Descemos pela rua Custódio Ribeiro e enveredamos pela avenida Delfim Moreira com destino à Antônio Telles, onde morávamos. De repente, o alarido dos cães quebrou o silêncio da noite, lá pela várzea do João Pelonha. Continuamos a conversa. Indaguei meu pai sobre a hipótese de ter sido um lobisomem, pois a noite era propícia. Destituído de crendices, ele respondeu-me, sorrindo: “Lobisomem só existe na imaginação das pessoas ignorantes!”
Quando estávamos próximos à Escola Normal, topamos com um animal preto, comendo algo no chão. Chamei a atenção do meu pai para aquilo, dizendo: “Olha lá um lobisomem, pai!”. Ao aproximarmos um pouco mais, notamos que era uma espécie de cão, bem grande, cuja parte posterior era bem mais alta do que a traseira. As patas eram enormes, como as de um macaco. Foi aí que o meu pai, falou: “Ué! O bicho tá esquisito mesmo!”. O animal ergueu a cabeça para nos encarar e pudemos notar a ausência completa do focinho. Parecia mesmo a cara de um macaco. Rapidamente, abaixei-me para apanhar uma pedra.

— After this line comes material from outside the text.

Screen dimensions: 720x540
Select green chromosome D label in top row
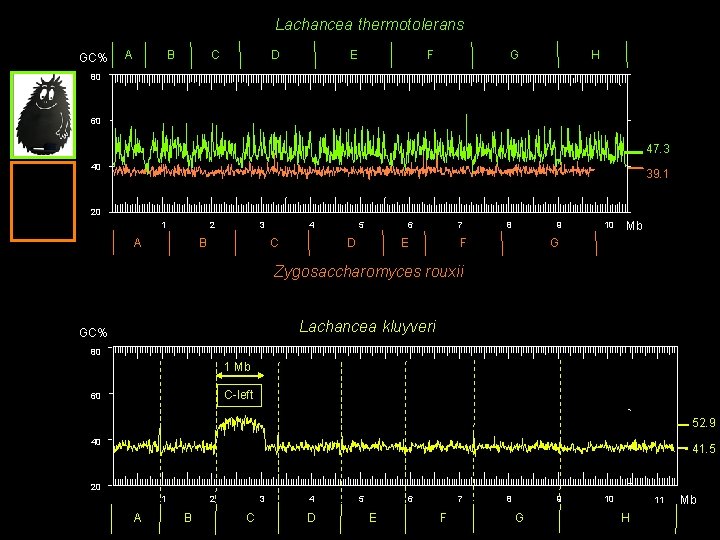coord(275,55)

O bicho deu um salto de onde estava e foi parar do outro lado da avenida, nos encarando. Atirei a pedra em sua direção e ele saiu, disparado, rumo à ponte metálica. Em seu encalço, saíram todos os vira-latas que encontrou pelo caminho. Minutos depois, ainda ouvia os latidos desafinados da cachorrada.
Eu não creio em duendes, não creio em assombração, em corpo seco e nem em lobisomem, mas aquele bicho que encontrei é uma prova cabal de que o velho Cervantes não mentia quando afirmou: “Yo no creo en las brujas, pero que las hay, las hay”.